Me encuentro preparando unas charlas sobre el desarrollo de la afectividad y cómo logramos una madurez afectiva traducida en una capacidad de “amar bien”, sabiendo que solo se logra si vivimos nuestros sentimientos con libertad y paz interior. El post del P. Antonio Mas, me llevó a Ma. Magdalena, a quién Jesús eligió como apóstol de los apóstoles, sin duda por su inmensa capacidad de amar. No me extraña que Teresa, otra capitana del amor, la haya tomado como ejemplo de amor a Él.
En esta “cultura” del consumo, que da preferencia a la satisfacción instantánea, a los resultados que no requieren esfuerzos prolongados, recetas fáciles, a la satisfacción personal “si no queda satisfecho, le devolvemos lo suyo”, corremos el riesgo que la experiencia amorosa, que nuestras relaciones con los demás, entren en estas categorías.
El mensaje de morir al yo egoísta y abrirnos a vivir para otros/Otro, hoy puede sonar contradictorio, disonante. Impera el que si no nos amamos a nosotros no podemos amar a los demás; esto ha calado hondo, pero nos quedamos en el “a nosotros”. Esto nos lleva a cultivar el individualismo, sin apertura, ahogado y ahogándonos en el amor a nosotros mismo, en hacer lo “que nos pide el cuerpo”.
Frente a esto, y desde una perspectiva cristiana Dios no se escandaliza de nosotros, al contrario se ofrece a acompañarnos. Desde el amor que recibimos de Él, nos va preparando poco a poco para darlo, para darnos. El sabernos amados, es para que amemos, integrando nuestra realidad, la que sea en este momento.
En el Vejamen 6, cuando Teresa le dice a San Juan de la Cruz, “¡Caro costaría si no pudiésemos buscar a Dios sino cuando estuviésemos muertos al mundo! No lo estaba la Magdalena, ni la samaritana, ni la cananea cuando le hallaron.
También trata mucho de hacerse una misma cosa con Dios en unión; y cuando esto viene a ser, y Dios hace esta merced al alma, no dirá que le busque, pues ya le ha hallado”. Es un mensaje a todos nosotros. No necesitamos ser perfectos. No tenemos que ahogar nuestra naturaleza, ni negarla, sino integrarla y darnos por entero.
Al ser conscientes de ese amor, los suyo es que lo vivamos y expresemos humanamente en palabras, gestos, hechos, dándole una visibilidad que remita a su origen.

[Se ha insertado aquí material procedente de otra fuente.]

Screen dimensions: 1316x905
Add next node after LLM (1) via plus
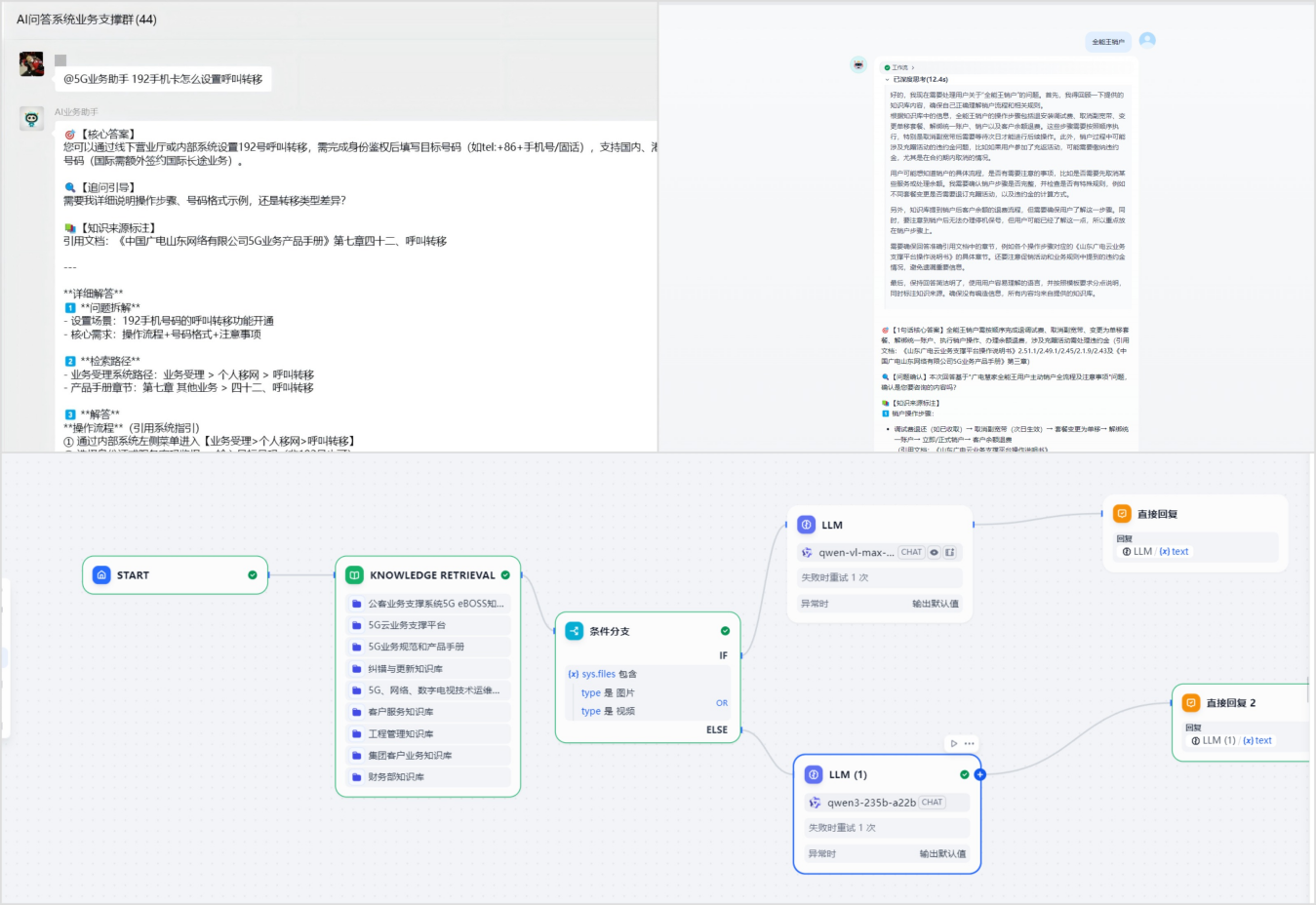979,774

Teresa, la Magdalena, Jesús mismo, nos invitan a entrar en esa dimensión, aunque lo más probable sea que no lleguemos a captar todo el misterio. Lo que sí nos dicen es que sumergirnos en Dios nos hace sumergirnos más en las personas, que el amor exige una inmersión en el mundo del prójimo.
“Quienes de veras aman a Dios, todo lo bueno aman, todo lo bueno quieren, (…) con los buenos se juntan siempre y los favorecen y defienden” (C40, 3). Pasar de un amor que nos cautiva y encierra, a un amor liberador es nuestro compromiso.

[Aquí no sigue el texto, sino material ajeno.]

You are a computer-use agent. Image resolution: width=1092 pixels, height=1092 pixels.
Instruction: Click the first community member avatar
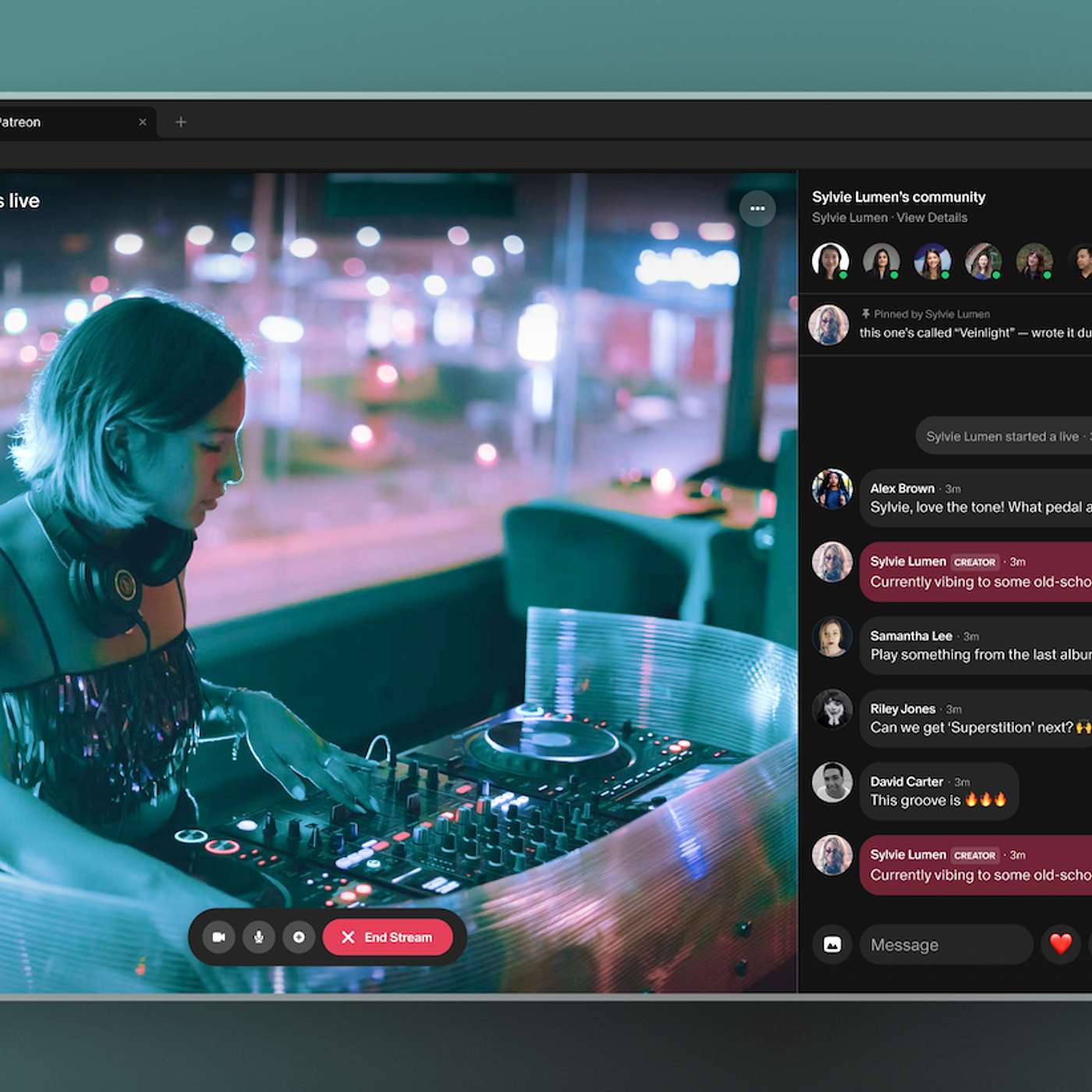830,261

En la película (2018) que lleva su nombre, María Magdalena le dice a los discípulos luego que se le aparece Jesús resucitado: “El mundo cambiará cuando cambiemos nosotros”. Es tiempo de cambiar, de intentar ser esa traducción humana del amor divino. Que esa sea la señal. En Teresa tenemos una excelente maestra.